At first, she’d put on a brave face and let them fuss over her.

She’d let them make her plates of leftovers, and she’d indulged them in watching a slew of Molly Ringwald movies.

But as the week had worn on, she’d started hiding from them more and more, wishing they would just go away and let her cope.

She wasn’t coping, though. After the two days she’d spent in bed, she’d somehow pulled herself together enough to leave the apartment, needing to disappear into her familiar routine.

She’d been going on auditions nonstop, grinding her sleep-deprived self into the ground.

All because she missed the gorgeous fucker like crazy.

Even though she hadn’t heard a word from him since that day, apart from the deliveries that had finally started to ebb, he hadn’t left her alone for a second.

She woke up to his laugh and fell asleep to his heartbeat.

How in the hell was that possible, when they’d only spent one night together?

Had she contracted some kind of illness as she’d slept in his bed, which was ruining her for life?

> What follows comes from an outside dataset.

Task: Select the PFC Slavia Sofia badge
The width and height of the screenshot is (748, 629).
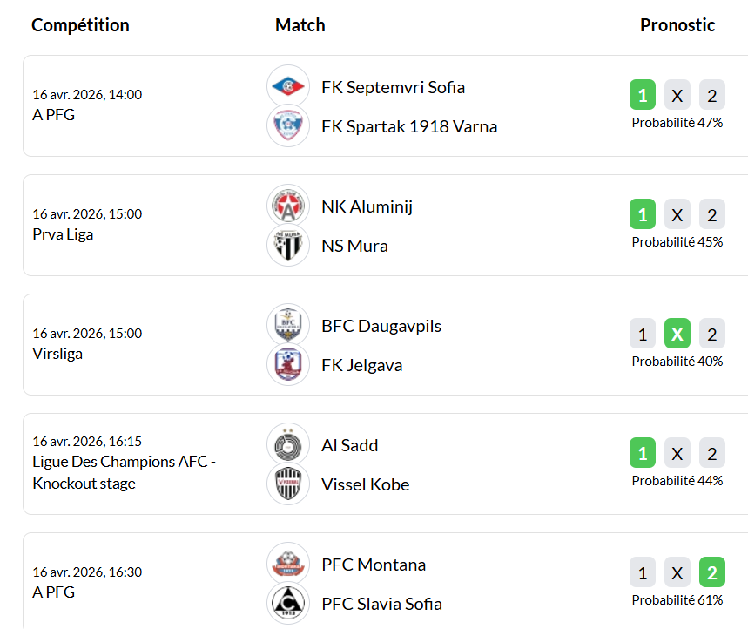Action: [x=288, y=603]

Johan had called and apologized, although since the call had been made with his publicist on the line feeding him the sullen apology, it hadn’t technically counted.

She’d filed a complaint with the studio in an effort to make sure girls weren’t put in that position anymore, and they’d promised to take the complaint seriously.

Knowing it was bullshit, she’d taken it one step further by filing a complaint with the police, only to be referred to an officer who’d recorded an existing complaint, filed by Louis.

The cop explained he knew Louis from the courthouse.

He’d anticipated her concern about media attention and assured her there would be none, thanks to a favor called in by Louis.

She couldn’t even summon the energy to be angry at Louis for calling the police without consulting her.

Instead, it only reminded her how outraged he’d been on her behalf outside Johan’s office.

How his arms had felt like the safest place in the universe.

God, not one minute passed where she didn’t wonder about him.

Thinking of his tortured face when he’d arrived on the scene with Johan.

Hearing his words playing on repeat until she had to do a mental scream to drown them out.

She wanted him to be wrong. He had been wrong to go behind her back and omit the truth.

But his actions had been done in consideration of her, and that’s where she got tripped up.

Her anger over what he’d done was tempered with an annoying sprinkle of gratefulness.

He cared. He’d done it because he cared. And now he was gone.